Can leave children feeling angry, frightened and powerless. If children are unable to share their feelings with someone else, verbal bullying can leave them emotionally bruised and physically exhausted. Their powers of concentration can suffer, adversely affecting their capacity for learning. Verbal attacks can be of highly personal and sexual nature. They can be directed at the child’s family, culture, race or religion. Malicious rumours are particularly insidious forms of verbal bullying.
• Physical Bullying: Something that is physically done to an individual, or their belongings.
Fighting, hitting, pinching, spitting, tripping, pushing. It’s often written off as ‘horseplay,’ ‘pretend’ or ‘just a game’ when challenged. While children can and do play roughly, in the case of bullying be aware that these ‘games’ can be a precursor to vicious physical assaults. Both boys and girls indulge in physical bullying, boys sometimes more so because it’s socially acceptable for them to be more physically aggressive, and their games and sports can allow for greater physical contact. There’s a misconception that physical bullying has to hurt, it doesn’t. It can be the “accidental” bumping into someone in the corridor, crowding them at the locker, invading their personal space. It is something that someone physically does to another.
• Gesture Bullying: Threatening signs, dirty looks.
There are many different forms of non-verbal threatening gestures that can convey intimidatory and frightening messages, for example gesturing a gun to a head or gesturing slitting a throat, or giving a “stare”. It’s very important to recognise the power of gesture bullying, often adults can be dismissive of a child who reports that another child “is looking at me” but it’s a very easy way to maintain a constant level of threat against another child, and it’s so subtle it can be happening right under a teacher’s nose.
• Exclusion Bullying: Leaving someone out, ignoring them on purpose.
This is particularly hurtful because it isolates the child from his/her peer group and is very hard for the child to combat as it directly attacks their self-confidence and self-image. Our approach at Sticks and Stones is to activate the group dynamic, getting them to empathise with their fellow classmates. This approach is vital in tackling exclusion bullying, otherwise it’s very hard for an individual child to break the pattern of exclusion by themselves.

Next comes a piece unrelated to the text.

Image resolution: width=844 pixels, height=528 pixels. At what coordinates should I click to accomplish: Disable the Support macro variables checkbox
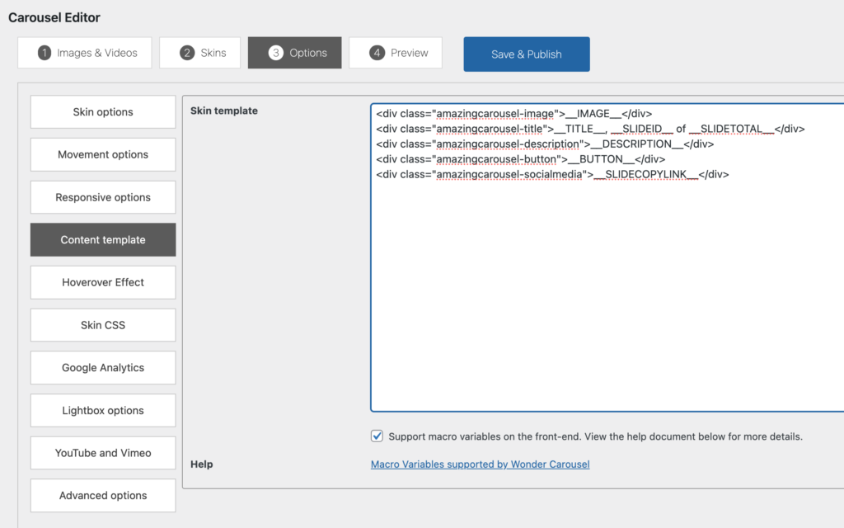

• Extortion Bullying: Getting someone to do something they don’t want to do. Threatening, Forcing, Blackmailing.
Younger children are particularly vulnerable to extortion bullying. Demands for money, possessions or equipment, lunch vouchers or food may be made, often accompanied by threats. Children may also be dared or forced to steal from the school leaving them at the mercy of the bully and open to further intimidation.
• Cyber-Bullying: in an ever-more technologically advanced world, a new strain of bullying has emerged amongst children, which utilises web pages, on-line gaming, emails and text messaging to abuse, intimidate and attack others, either directly or indirectly (for example spreading rumours).